Bonner, T.C.J.:
1 This is an appeal from an assessment of income tax for the Appellant's 1994 taxation year. At issue is the extent of the deduction under subsection 118.2(1) and, in particular, the amount of the medical expense paid by the Appellant within the meaning of paragraph 118.2(2)(g) of the Income Tax Act. The Appellant used his car to drive from Outlook, Saskatchewan to Calgary for medical treatment, a trip which he had to make very frequently. Driving was the only practical choice. The total distance driven for that purpose during the year was 33,399 kilometers. The Appellant calculated his cost at the rate of 25 cents per kilometer. The Assessor allowed a deduction at the rate of five cents a kilometer times a somewhat shorter distance which the Appellant had claimed as a result of an error in addition. The National Revenue Department applied an administrative policy which limited claims unsupported by vouchers or receipts to five cents a kilometer. The “B” figure in the subsection 118.2(1) formula is the “total of the individual's medical expenses that are proven by filing receipts therefor...”.

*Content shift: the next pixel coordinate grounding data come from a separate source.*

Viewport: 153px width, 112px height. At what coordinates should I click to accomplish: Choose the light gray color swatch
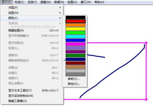tap(76, 71)
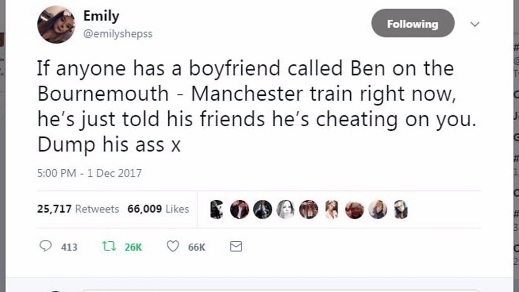
Task: Visit the @emilyshepss handle link
Action: click(x=118, y=34)
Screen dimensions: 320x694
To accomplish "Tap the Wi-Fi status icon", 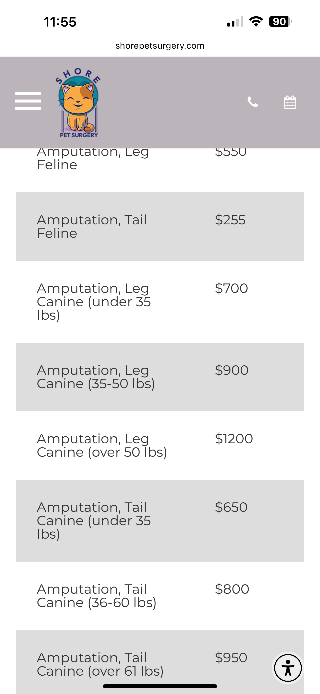I will point(256,22).
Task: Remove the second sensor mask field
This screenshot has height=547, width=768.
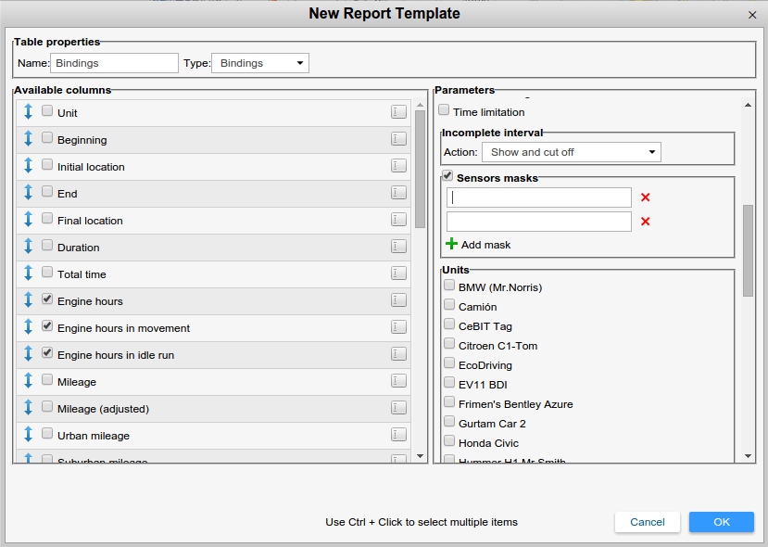Action: (643, 222)

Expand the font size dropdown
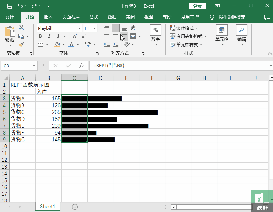(94, 28)
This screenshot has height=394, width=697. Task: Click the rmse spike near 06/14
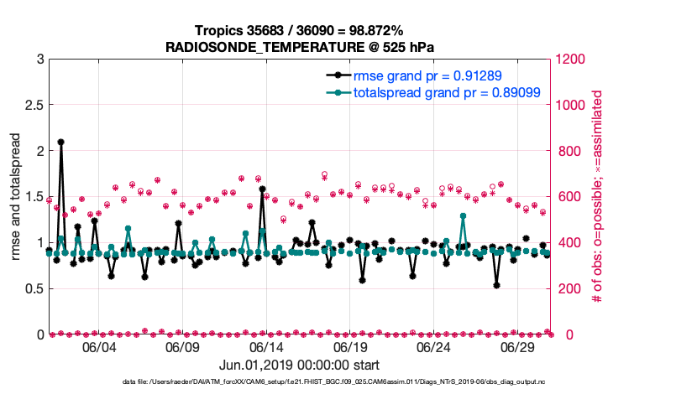click(x=262, y=189)
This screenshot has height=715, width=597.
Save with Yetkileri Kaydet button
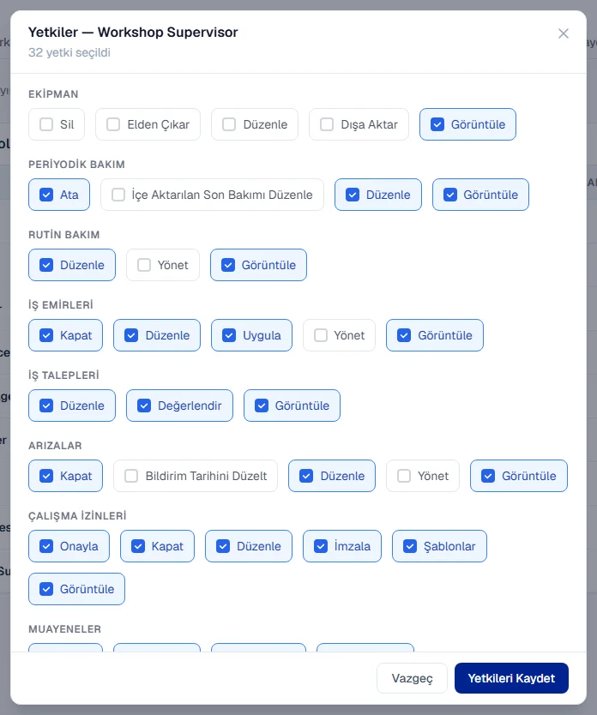pos(511,678)
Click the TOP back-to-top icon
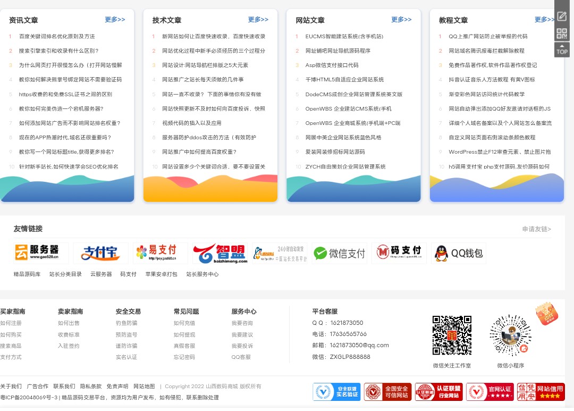Viewport: 574px width, 411px height. pos(562,50)
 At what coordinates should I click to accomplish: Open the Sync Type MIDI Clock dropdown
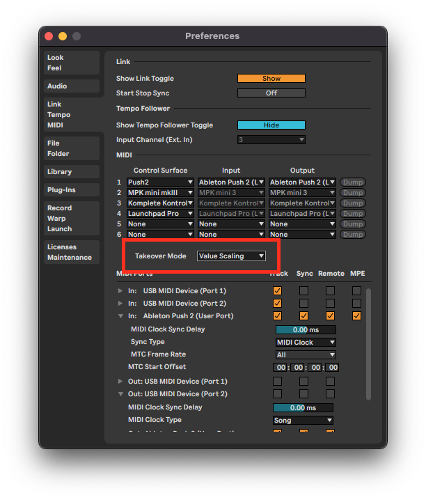[x=306, y=343]
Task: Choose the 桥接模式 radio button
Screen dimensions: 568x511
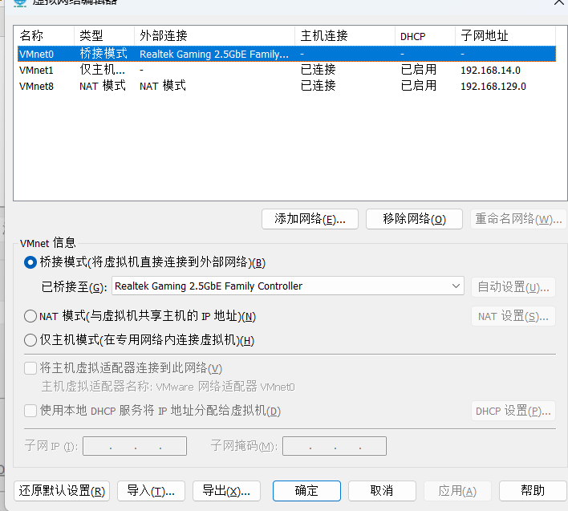Action: pos(30,262)
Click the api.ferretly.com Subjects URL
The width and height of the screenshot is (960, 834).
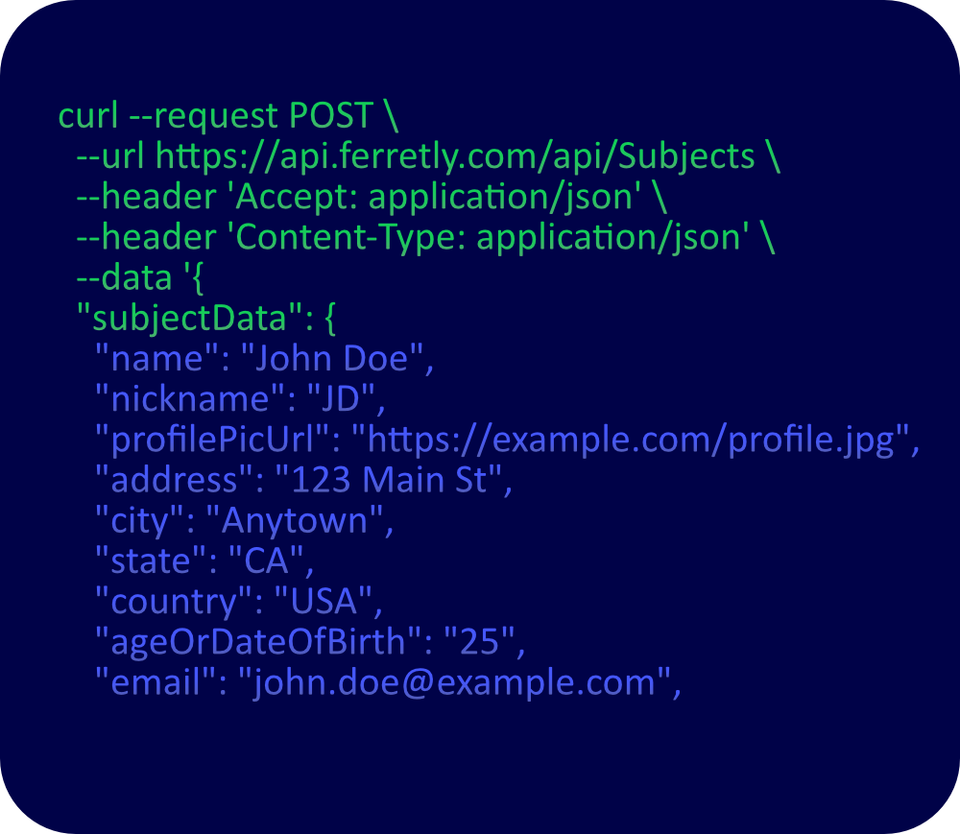click(x=455, y=155)
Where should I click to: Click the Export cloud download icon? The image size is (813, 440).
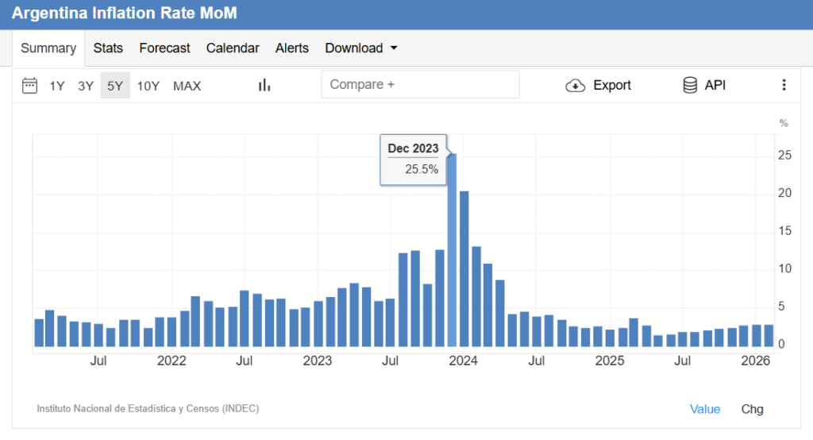tap(575, 86)
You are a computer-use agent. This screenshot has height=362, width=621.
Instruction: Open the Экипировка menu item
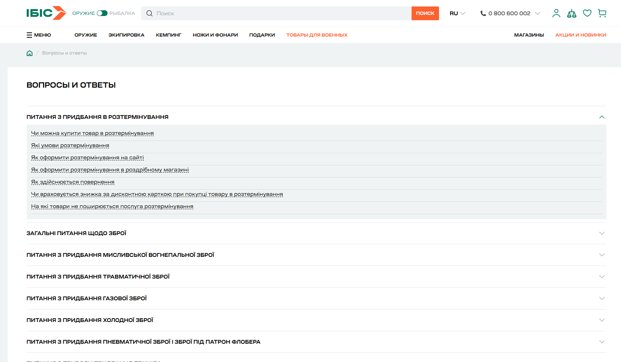126,35

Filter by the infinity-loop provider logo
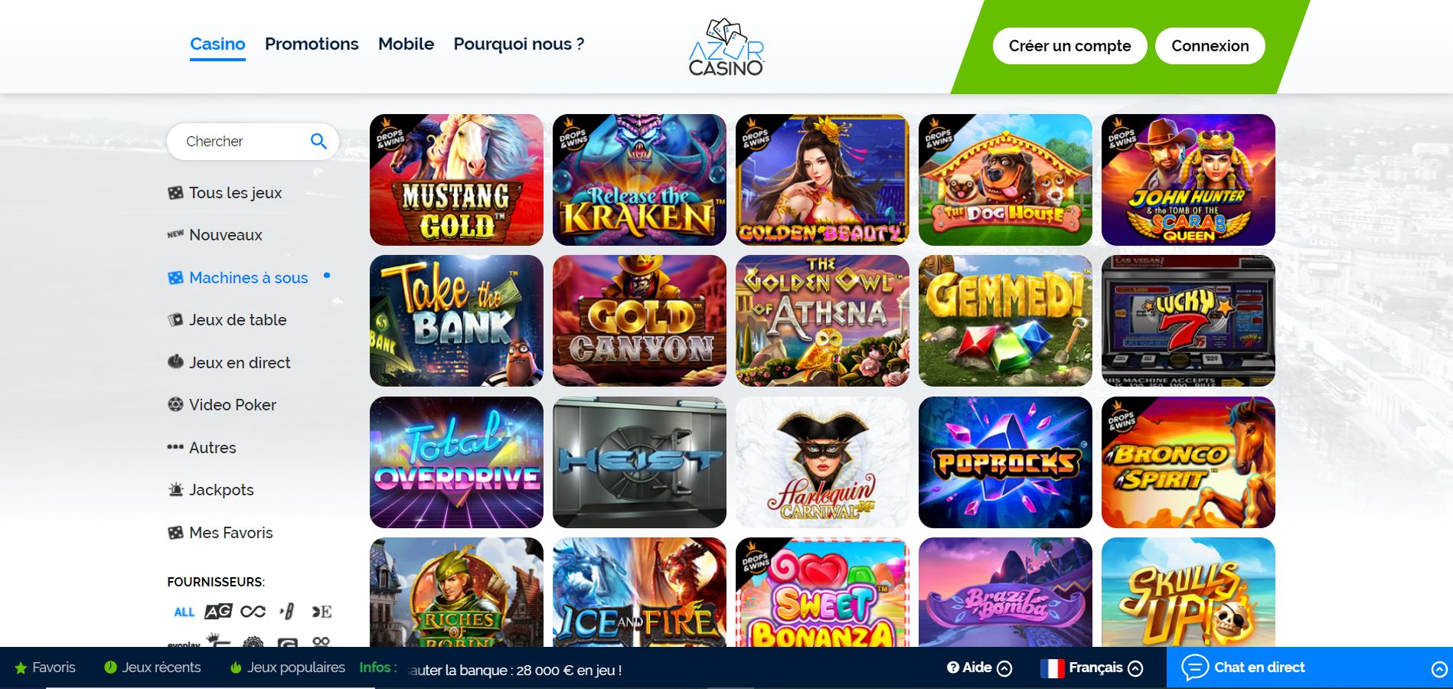pos(253,611)
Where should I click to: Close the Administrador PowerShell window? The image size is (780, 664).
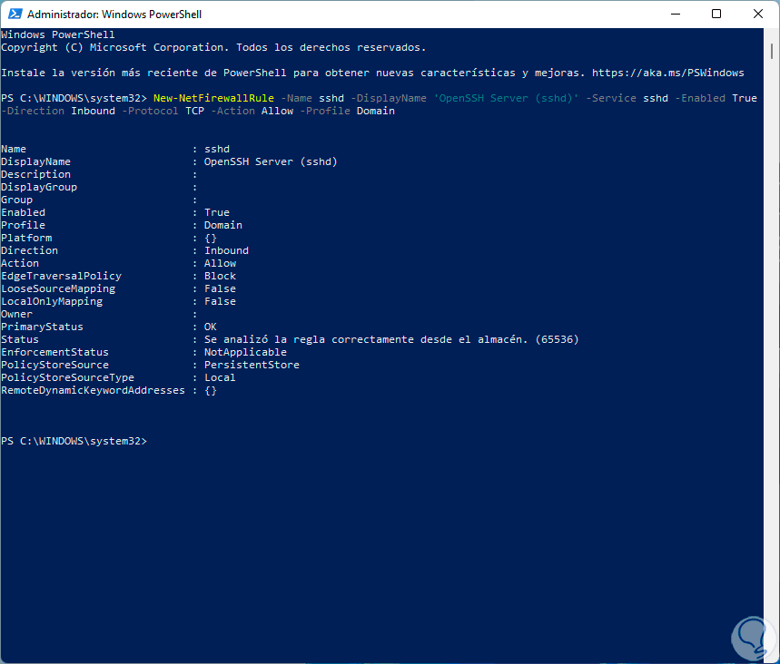tap(758, 15)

2 The Appellant's claim rests on paragraph 2(g) and subsection 4 because the expenses in question were not paid to a person engaged in the business of providing transportation services. It appears to have been common ground that such a person was not readily available and that the Appellant did make use of his vehicle for a purpose described in paragraph 2(g). The Appellant is therefore deemed by subsection 4 to have paid to such a person in respect of the operation of the Appellant's vehicle “such amount as is reasonable in the circumstances.”
3 It was argued by the Respondent that the Appellant was not entitled to more than the five cents a kilometer which the Minister allowed because of his failure to produce receipts. That argument is ludicrous. A deemed payment is one which the law considers to have been made even though it has not in fact been made. A taxpayer can hardly be expected to produce a receipt for a payment which has not in fact been made. I can imagine what would happen to a taxpayer who was foolish enough to cook up a receipt for a deemed payment. But we will leave that little bit of speculation to one side. Clearly, the specific provision in subsection 4 overrides the general requirement in subsection 1 of proof by the filing of receipts.
4 In my view, the lower limit of an amount, reasonable in the circumstances, which is deemed to have been paid to a person engaged in the business of providing transportation services is the cost of the operation of the vehicle. On the basis of the Appellant's general description of his actual costs, I am satisfied that the cost was not less than 25 cents a kilometer. I observe that the testimony of Mrs. Tangedal, the Appeals Assessor, indicated that during the period in question, the Department of National Revenue paid its employees about 30 cents a kilometer for the use of their automobiles in the discharged of their duties. Although not in any way determinative of reasonableness, the rate paid by the Revenue Department to its own employees can usefully be contrasted with the five cents a kilometer which the Assessor selected as the maximum reasonable amount to be allowed in respect of the use by the Appellant of his vehicle.
5 The appeal will be allowed and the assessment referred back to the Minister of National Revenue for reconsideration and reassessment on the basis that the paragraph 118.2(2(g) figure is 25 cents per kilometer times 33,399 kilometers.
6 The Appellant shall have his costs to be taxed, but I direct that in lieu of the portion of the taxed costs allowed for preparing for hearing and for the conduct of the hearing, the fees shall be $400 and $600, that is to say, two times the amounts laid down in paragraphs “b” and “c” of section 11 if the Rules. This direction is intended to provide additional compensation to the Appellant who was forced to proceed with a hearing in order to defeat an assessment which should never have been made in the first place, particularly in light of the earlier decisions of this court on the point.